## WHAT TO PRODUCE
Scan the listing below for the word "computer" and copy every line where it occurs.

(Beginning of SUPPLIED DATA)

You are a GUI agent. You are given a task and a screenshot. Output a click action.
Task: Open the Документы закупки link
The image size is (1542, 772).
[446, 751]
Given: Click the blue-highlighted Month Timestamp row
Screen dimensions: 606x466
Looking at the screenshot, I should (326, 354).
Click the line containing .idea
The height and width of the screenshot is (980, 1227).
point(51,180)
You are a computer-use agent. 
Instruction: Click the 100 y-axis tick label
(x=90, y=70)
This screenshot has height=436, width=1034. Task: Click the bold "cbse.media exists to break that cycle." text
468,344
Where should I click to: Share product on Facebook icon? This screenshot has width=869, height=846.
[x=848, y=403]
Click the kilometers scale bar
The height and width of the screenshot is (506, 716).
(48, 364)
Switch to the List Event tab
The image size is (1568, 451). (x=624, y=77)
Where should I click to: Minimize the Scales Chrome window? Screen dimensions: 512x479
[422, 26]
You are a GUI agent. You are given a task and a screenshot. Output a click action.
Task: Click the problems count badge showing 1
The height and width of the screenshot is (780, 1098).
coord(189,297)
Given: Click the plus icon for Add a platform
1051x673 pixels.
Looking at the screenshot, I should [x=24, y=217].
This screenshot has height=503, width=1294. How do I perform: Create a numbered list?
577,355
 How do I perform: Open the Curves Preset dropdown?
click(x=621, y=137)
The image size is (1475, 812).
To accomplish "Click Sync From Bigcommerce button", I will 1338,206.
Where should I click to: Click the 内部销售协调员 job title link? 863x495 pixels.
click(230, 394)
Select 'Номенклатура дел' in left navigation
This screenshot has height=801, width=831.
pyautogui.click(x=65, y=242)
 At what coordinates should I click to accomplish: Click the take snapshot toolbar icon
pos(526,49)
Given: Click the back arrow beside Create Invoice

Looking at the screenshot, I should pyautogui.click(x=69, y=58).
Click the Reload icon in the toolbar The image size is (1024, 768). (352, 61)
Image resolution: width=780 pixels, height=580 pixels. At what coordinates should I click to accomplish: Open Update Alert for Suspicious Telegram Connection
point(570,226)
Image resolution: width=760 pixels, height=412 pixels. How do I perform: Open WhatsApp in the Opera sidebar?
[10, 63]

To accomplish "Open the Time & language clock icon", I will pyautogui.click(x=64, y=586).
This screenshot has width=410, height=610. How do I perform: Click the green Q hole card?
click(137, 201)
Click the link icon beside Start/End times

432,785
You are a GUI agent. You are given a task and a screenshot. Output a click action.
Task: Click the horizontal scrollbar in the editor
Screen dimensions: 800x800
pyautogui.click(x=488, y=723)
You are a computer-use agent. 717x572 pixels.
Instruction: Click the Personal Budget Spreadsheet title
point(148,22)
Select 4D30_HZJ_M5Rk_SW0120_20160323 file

(End of SUPPLIED DATA)

## SOLUTION FOR THIS EXERCISE
You are a computer-use agent. 
You are a computer-use agent. 717x572 pixels.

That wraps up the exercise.